# Do woodchucks chuck wood?



## Abbott (May 10, 2009)

Wood chucking.


----------



## helluvawreck (Jul 21, 2010)

I don't think those woodchucks gave one hoot in hades what that old farmer had to say. Hey where was the gecko? Good one Abbott!


----------



## 33706 (Mar 5, 2008)

Heh heh heh….I also like the one where that announcer asks: "Was Abe Lincoln honest?"


----------



## Abbott (May 10, 2009)

Heh, heh, yeah, that one cracks me up to but this woodchuck one is to funny


----------



## GMman (Apr 11, 2008)

Abbott I like yours alot but I don't care for the one of your buddy Heh, Heh, Heh


----------



## mark88 (Jun 8, 2009)

thats friggin hilarious…i replayed it 3 times over lol


----------



## TopamaxSurvivor (May 2, 2008)

They look like wouldchucks to me )


----------



## rivergirl (Aug 18, 2010)

This is very funny. The way those critters laugh is what makes it hilarious.


----------



## Abbott (May 10, 2009)

Yeah, I had to play it over and over to! I still laugh about it as it reminds me of the mischief my brother and I used to get into when we were growing up  Plus those critters and their laugh is just to funny  I loved the little pause as they waited to see where the next piece of wood was going to land.


----------



## wiswood2 (Apr 12, 2008)

NO, They make wooden Toys and collectables.
Chuck


----------



## Knothead62 (Apr 17, 2010)

Those are some skinny woodchucks! Cute commercial!


----------



## GabrielX (Aug 25, 2010)

I saw this commercial over the weekend! I was thinking, wow, that would be funny on LJ!!!

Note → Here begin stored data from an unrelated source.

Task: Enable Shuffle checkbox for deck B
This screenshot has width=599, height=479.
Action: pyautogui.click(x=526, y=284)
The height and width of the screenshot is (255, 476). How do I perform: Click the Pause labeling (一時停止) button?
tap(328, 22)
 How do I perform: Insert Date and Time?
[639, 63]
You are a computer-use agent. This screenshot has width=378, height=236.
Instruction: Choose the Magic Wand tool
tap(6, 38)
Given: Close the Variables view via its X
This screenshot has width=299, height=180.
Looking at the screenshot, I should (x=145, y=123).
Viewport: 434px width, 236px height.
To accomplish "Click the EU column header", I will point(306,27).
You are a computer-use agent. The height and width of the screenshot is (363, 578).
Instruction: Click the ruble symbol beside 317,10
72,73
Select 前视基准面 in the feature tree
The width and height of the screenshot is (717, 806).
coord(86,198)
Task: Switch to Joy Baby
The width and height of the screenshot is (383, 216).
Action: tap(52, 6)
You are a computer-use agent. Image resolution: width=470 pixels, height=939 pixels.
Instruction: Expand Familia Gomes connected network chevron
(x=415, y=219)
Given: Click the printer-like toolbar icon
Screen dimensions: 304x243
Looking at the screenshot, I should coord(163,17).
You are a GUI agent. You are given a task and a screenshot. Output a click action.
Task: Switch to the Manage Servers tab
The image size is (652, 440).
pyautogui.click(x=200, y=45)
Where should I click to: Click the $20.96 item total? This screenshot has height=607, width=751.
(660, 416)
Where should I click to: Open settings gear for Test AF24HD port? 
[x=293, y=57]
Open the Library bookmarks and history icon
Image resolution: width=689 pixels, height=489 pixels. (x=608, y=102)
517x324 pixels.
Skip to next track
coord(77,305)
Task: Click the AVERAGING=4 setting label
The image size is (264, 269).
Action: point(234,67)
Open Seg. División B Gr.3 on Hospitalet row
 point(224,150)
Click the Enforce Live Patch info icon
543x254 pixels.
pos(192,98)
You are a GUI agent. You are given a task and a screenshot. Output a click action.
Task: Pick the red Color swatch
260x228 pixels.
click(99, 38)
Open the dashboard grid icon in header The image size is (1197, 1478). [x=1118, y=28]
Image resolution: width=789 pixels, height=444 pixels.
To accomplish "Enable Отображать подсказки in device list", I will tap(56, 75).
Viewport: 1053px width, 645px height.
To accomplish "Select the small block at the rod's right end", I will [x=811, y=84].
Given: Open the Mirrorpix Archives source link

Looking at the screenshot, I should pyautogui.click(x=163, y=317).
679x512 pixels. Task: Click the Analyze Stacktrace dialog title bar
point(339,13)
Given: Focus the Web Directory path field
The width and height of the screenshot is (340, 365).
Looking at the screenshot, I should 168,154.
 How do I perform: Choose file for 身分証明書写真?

Glad to see someone else had the same idea!!

Two (whole) thumbs up.


----------



## Dcase (Jul 7, 2010)

Cute…

I don't know that they chuck any wood but I do know they LOVE fresh leafs from most every Veggie in the garden. I have had my entire garden destroyed all in a matter of a few days by these critters. And if you ever get one in a live trap they wont seem as cute as they do in the video. I wont trap them anymore because they are to rowdy to transport and I wont kill them so no sense to trap them.

Funny commercial though


----------



## Abbott (May 10, 2009)

*NO, They make wooden Toys and collectables.
Chuck*


----------



## Howie (May 25, 2010)

Cool, saw this for the first time last night. The little piggy going whee whee whee is cool too.
Would much rather see something like this than the other ones that insult your intelligence. Like screaming it's my money and I want it now (dumb) or what's in your wallet (dumber) or the lawyers that are going to be your friend and help you out(yeah right)


----------